→ What is expected: Within the entries underneath, how many lines include the string "target"? State only the number.

→ Material provided:

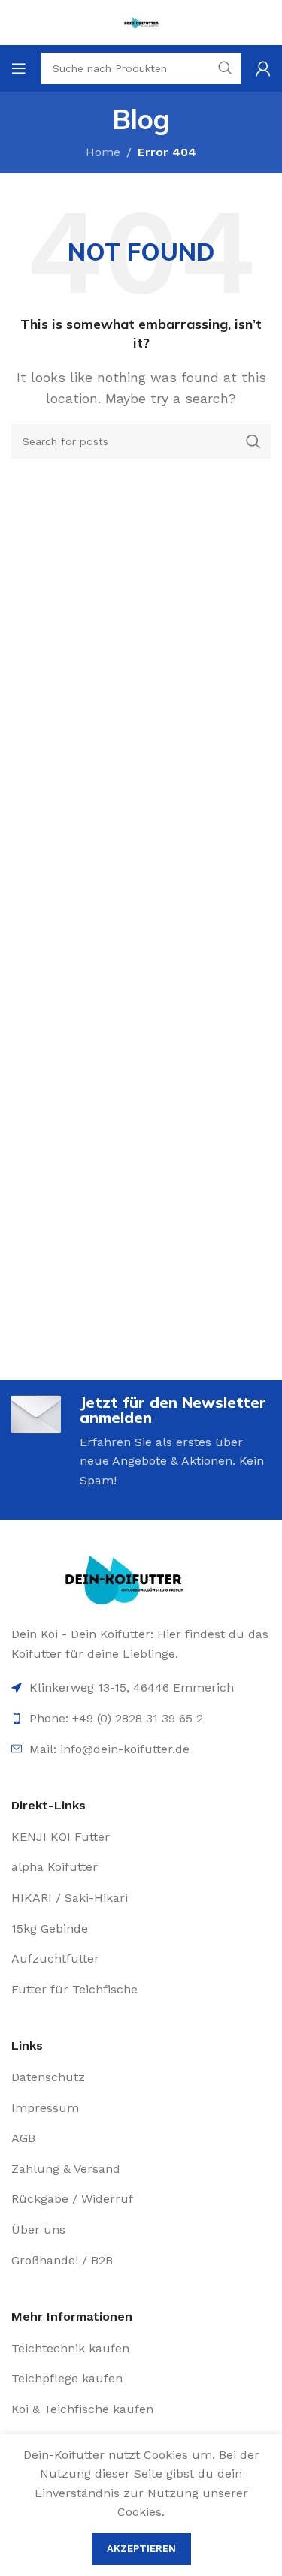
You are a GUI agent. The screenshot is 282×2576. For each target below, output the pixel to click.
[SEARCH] (253, 441)
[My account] (263, 68)
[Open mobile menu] (19, 68)
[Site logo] (141, 21)
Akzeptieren (141, 2548)
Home (103, 152)
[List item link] (141, 1749)
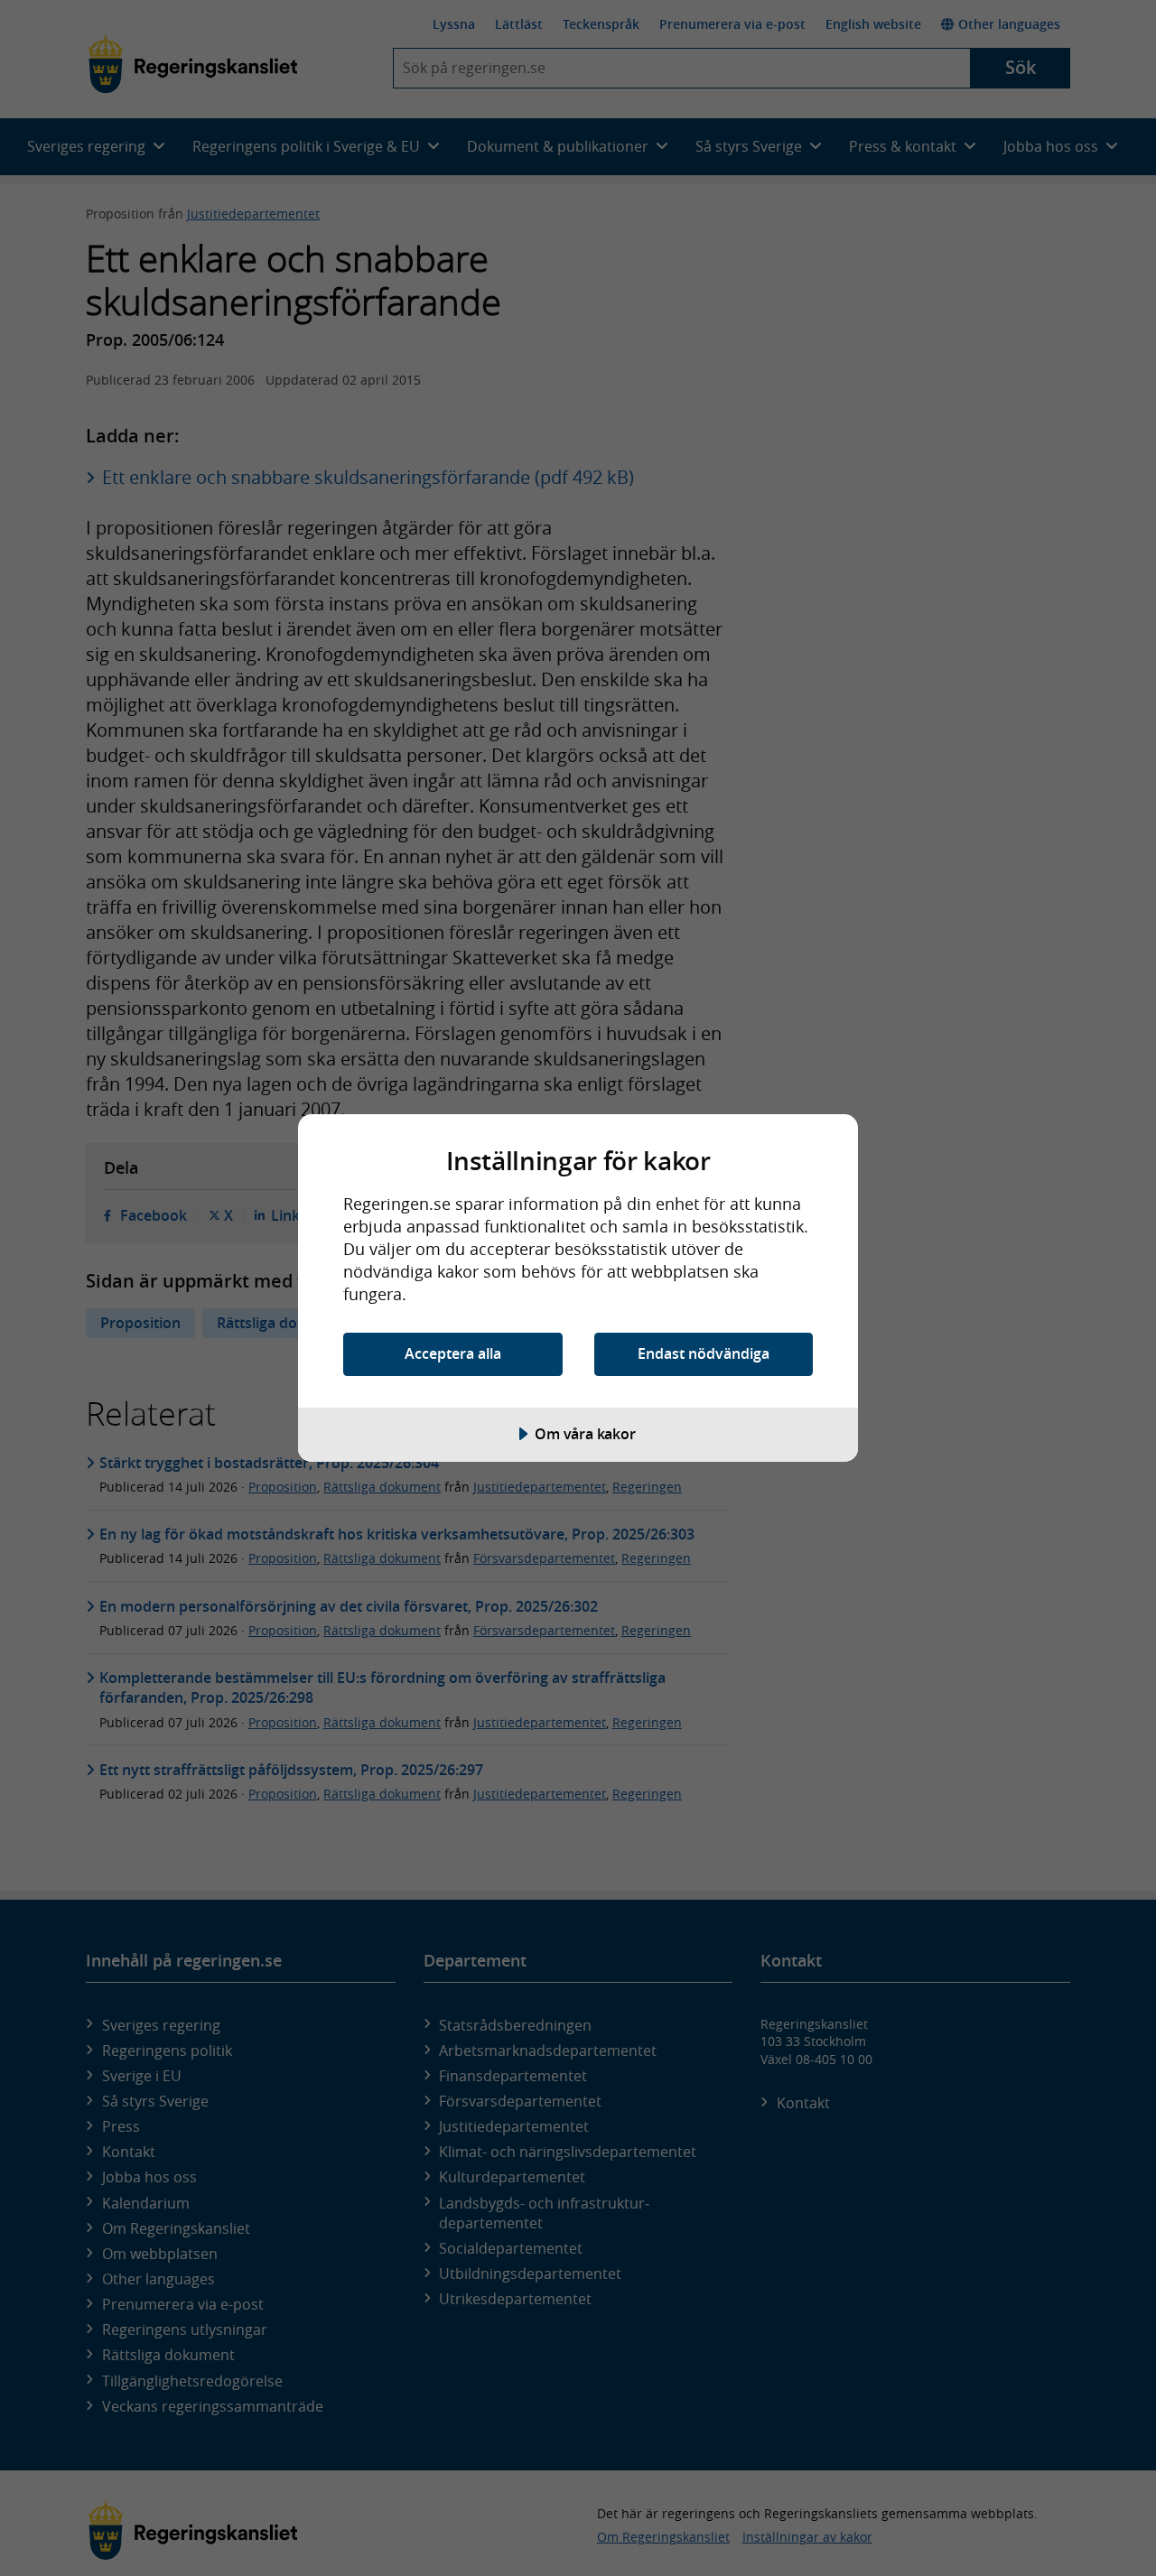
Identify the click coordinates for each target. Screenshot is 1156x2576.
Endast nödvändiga (703, 1353)
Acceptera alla (453, 1353)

→ Result for this exercise: 2